U.S. presidential elections in November this year are crucial as Joe Biden election could usher more stability in ME and possibility also exist of revival of Iran nuclear deal. Such hopes are based on U.S. desires of check mating rising economic influence of China in Middle East (ME) and South Asia. In a recent TV interview Prime Minister Imran Khan declared that economic future of Pakistan is linked with China who has consistently supported Pakistan both politically and economically and their strong mutual friendship has flourished all along. Pak-China commonalities of interests is seen in China Pakistan Economic Corridor (CPEC) projects which upon completion, will turn Pakistan into a regional economic hub and benefit China in the form of access to Indian Ocean.

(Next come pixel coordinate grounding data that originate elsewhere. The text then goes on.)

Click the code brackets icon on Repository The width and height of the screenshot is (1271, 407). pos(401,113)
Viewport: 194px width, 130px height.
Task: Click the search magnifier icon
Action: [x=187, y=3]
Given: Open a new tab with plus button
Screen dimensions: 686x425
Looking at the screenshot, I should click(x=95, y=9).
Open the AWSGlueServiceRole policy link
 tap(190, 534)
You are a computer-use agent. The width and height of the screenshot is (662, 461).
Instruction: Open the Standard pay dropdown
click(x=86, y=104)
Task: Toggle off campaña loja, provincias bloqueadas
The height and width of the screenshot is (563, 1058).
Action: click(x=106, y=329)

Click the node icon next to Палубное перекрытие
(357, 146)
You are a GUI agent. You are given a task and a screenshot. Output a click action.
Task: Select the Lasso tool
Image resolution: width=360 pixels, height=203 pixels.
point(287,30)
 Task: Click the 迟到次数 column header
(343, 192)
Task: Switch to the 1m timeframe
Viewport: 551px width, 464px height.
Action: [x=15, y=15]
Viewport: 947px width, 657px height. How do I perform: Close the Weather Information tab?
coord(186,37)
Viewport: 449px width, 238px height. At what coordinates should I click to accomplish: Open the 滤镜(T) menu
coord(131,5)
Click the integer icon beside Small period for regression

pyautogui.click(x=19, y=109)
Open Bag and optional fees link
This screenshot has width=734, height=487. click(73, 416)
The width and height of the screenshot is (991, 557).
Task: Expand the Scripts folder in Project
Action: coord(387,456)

India enjoys an observer status in Arab league due to its alleged holding of sizeable population of Arab descent. India has been able to establish close economic and political relations with most member states of OIC which is an outcome of its rapid economic progress especially in the last two decades. In 2019, UAE extended invitation to India as guest of honor in plenary session of OIC in Abu Dhabi. Over the last few years key OIC members like Indonesia, Algeria and Syria have been opposed to strong position by OIC on Kashmir. Besides, Bangladesh have been keen that India plays key role in OIC. So does Morocco, Uzbekistan and Kazakhstan. UAE meanwhile have developed close ties with India. Saudi Arabia, Jordan besides old partner Oman and gas-rich Qatar are emerging key political and economic partners for Delhi. Kuwait played a key role in the UN Security Council as non-permanent member to support Statement on Pulwama Attacks and Jaish-e-Mohammad. On the other hand Iran has emerged as a strategic partner linking India with Eurasia besides being energy partner. Pakistan during the same period had its marrying up with proponents of revenge of democracy and experienced an economic downturn due largely to extensive corruption and mismanagement of economy. Pakistan poor economic performance created space in Gulf which was quickly occupied by India and it cemented its relations with most of Gulf monarchies. Viewing the situation, PM Imran Khan, in a recent TV interview, stated clearly that Pakistan has no concern with Arab states foreign policies and their conduct of bilateral relations with the world at large.

Arab and non-Arab divide is also indicative of complexed nature of Muslim interstate relations since the dawn of Islam. Most of Arab states still hold centuries old Bedouin culture close to their heart and consider themselves superior to non-Arab Muslim world. Oil price boom of 73 and resulting flow of unprecedented wealth has further strengthened this perception. Pakistani support to Palestinian cause is based on principles as stipulated by Quaid-e-Azam in 1948. Due to lack of commonality of interests, no Arab state is ready to effectively support Pakistani stand on Kashmir due to their deepening economic and political relations with India. Pakistan’s own poor economic performance has left it mostly seeking financial assistance from its Arab friends. Under the circumstances Pakistan needs to focus more on economic uplifting to eliminate its financial dependency instead of seeking unity amongst non-Arab Muslim states or entire Ummah. Government has done wisely to link its economic future with rising economic power China as only an economically strong and stable Pakistan can win Kashmiri people the freedom from Indian yoke.